There are a number of things that help and none of them are rocket science, but I wonder if we often miss then because they are so obvious.

  1. Treat your pastor (and his family) as people.  Yes your pastor has been called to pastor the church, but they don’t magically change.  They aren’t one of the Avengers, exposed to gamma radiation or able to create marvels of technology that enable them to fly and fight evil impervious to all the suffering us mere mortals face.  They are flesh and blood humans made in the image of God, with all the great blessings that brings, but also with fallibility built in.  They will be prone to illness, weakness, and emotional ups and downs.  Treat your pastor as such, not as overly fragile, but as a person.  And care for his family, speak to his kids, as well as asking after them, care for his wife well.  Make sure they have time together and regular holidays.  Just do what you do for anyone else.  You may be surprised at what a difference this makes to them.
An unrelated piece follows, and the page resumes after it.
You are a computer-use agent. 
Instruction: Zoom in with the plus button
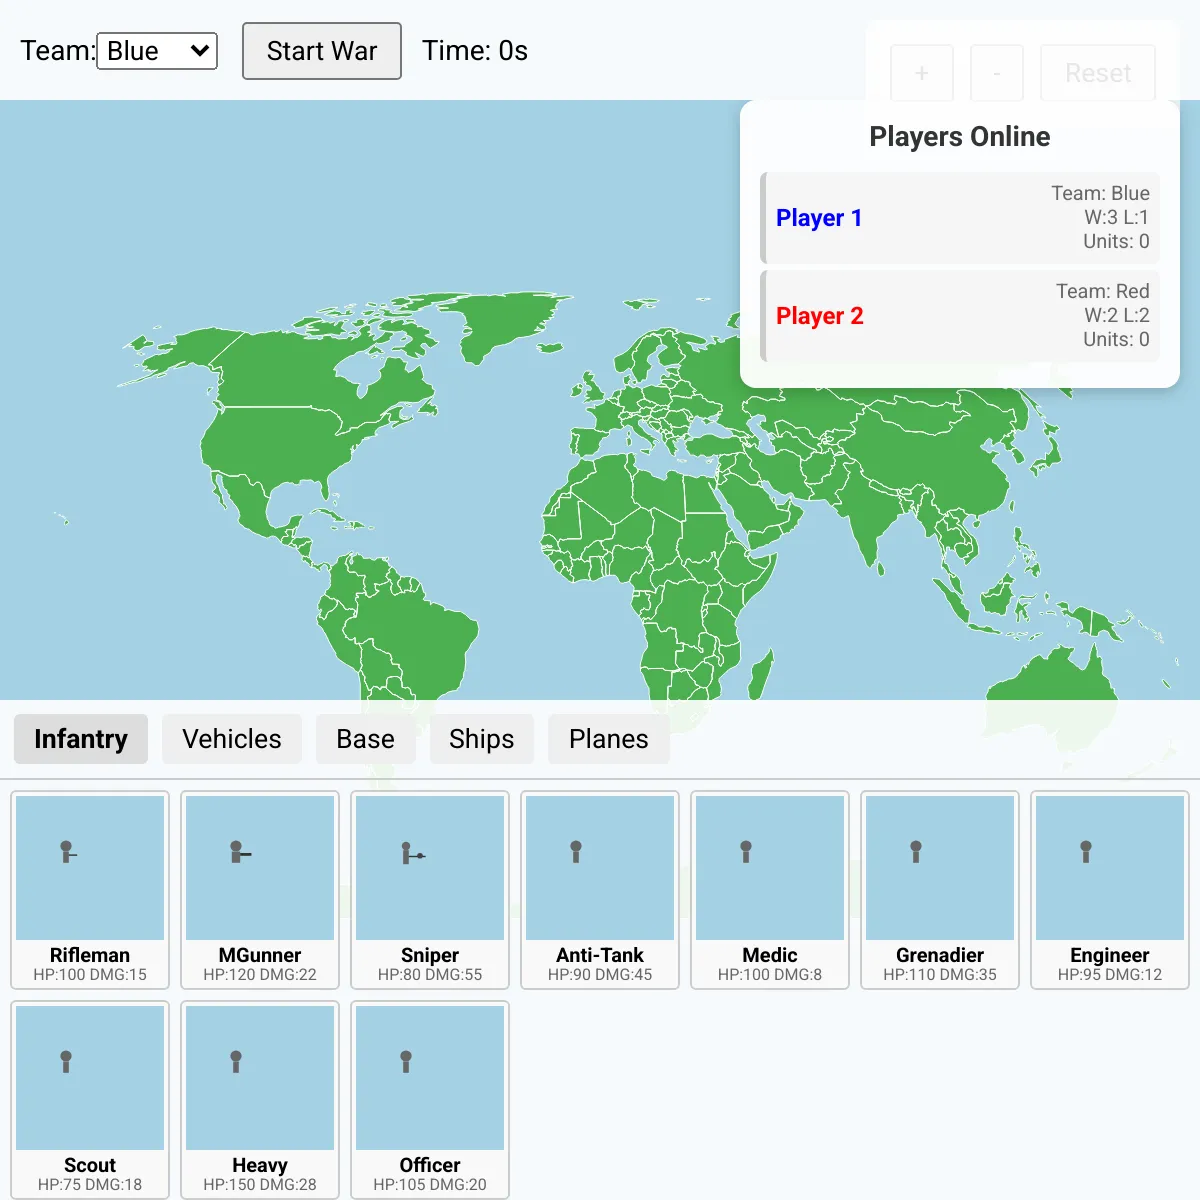(922, 73)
  2. Engage with the Bible.  You may think your pastor is the best preacher since the Apostle Paul, you may not.  But whilst a pastor needs to work hard to preach well, we also need to work hard to listen well.  How can you encourage your pastor in his preaching?  Resource him well both in terms of time and books and conferences – especially on preaching if you think it would be a good idea, but be careful how you broach this.  And engage with his preaching.  Read the passage before you come, ask questions of it, so that you are pre-engaged.  Work hard on cultivating a face that invites someone to speak.  We all have a facial screen saver that is on when we’re listening – some look bored, some are eyes scarcely open/awake, others look like they’re chewing a wasp, a few look engaged make eye contact and maybe even nod (or perhaps even verbally respond – I know shocking right!).  Which of those are you most likely to talk to?  Now imagine what it’s like preaching to them.  Could you change your screen saver so it encourages those preaching?
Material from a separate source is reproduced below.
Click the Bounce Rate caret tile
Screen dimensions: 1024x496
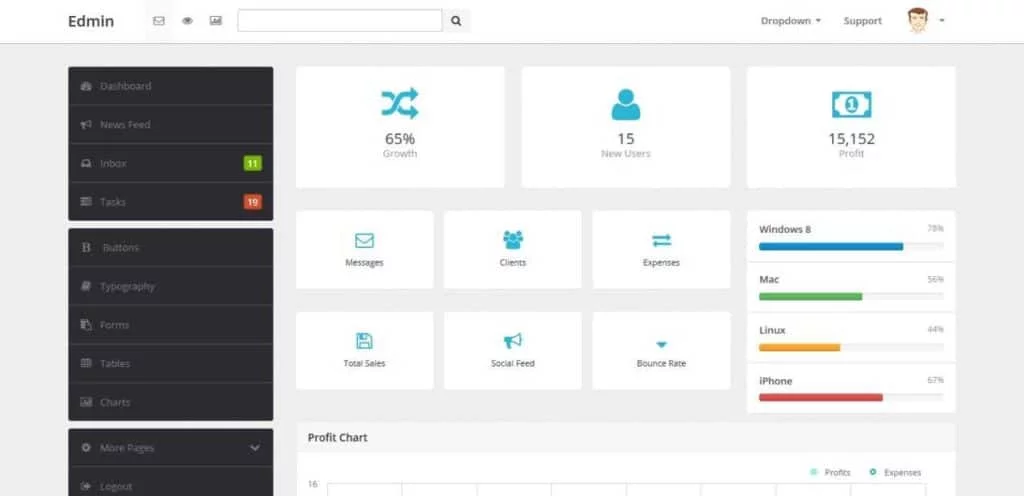click(661, 350)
  3. Disciple others.  Pastors go into ministry longing to see people come to know Jesus and then grow in maturity as disciples.  The job is (Ephesians 4v11-16) to equip God’s people to grow in Christlikeness.  That means the pastor’s job is to be discipling disciple makers, not slogging hard to disciple those who think that is where discipleship stops – with them.  Encourage your pastor by being involved in discipling others.
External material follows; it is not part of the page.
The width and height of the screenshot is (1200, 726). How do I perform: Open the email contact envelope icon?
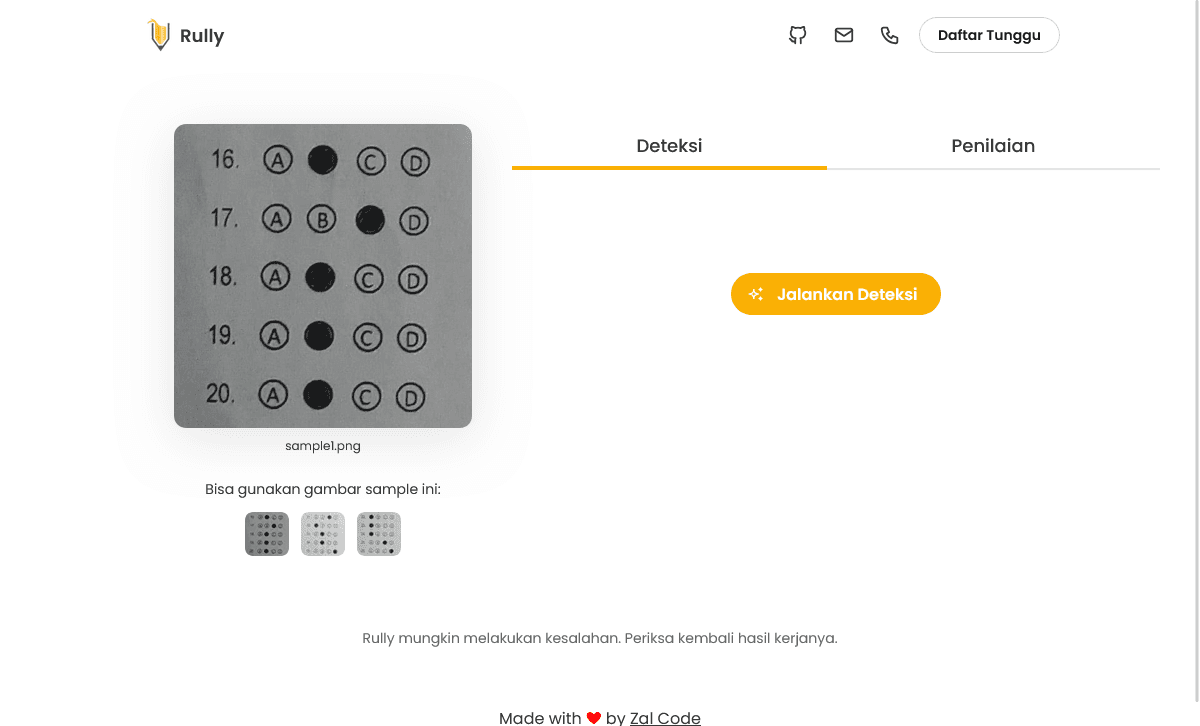click(843, 35)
  4. Pray for and with your pastor.  Prayer is something many churches struggle with.  But there is nothing more encouraging for a pastor than to know that his flock are praying for him as he battles to prepare to preach.  Except when his people gather with him to pray for the work of the church.  Praying with your pastor encourages him that you are with him, you are on mission together, he’s not alone, you are committed to seeking God’s will and help.

I wonder what other things you’ve found help?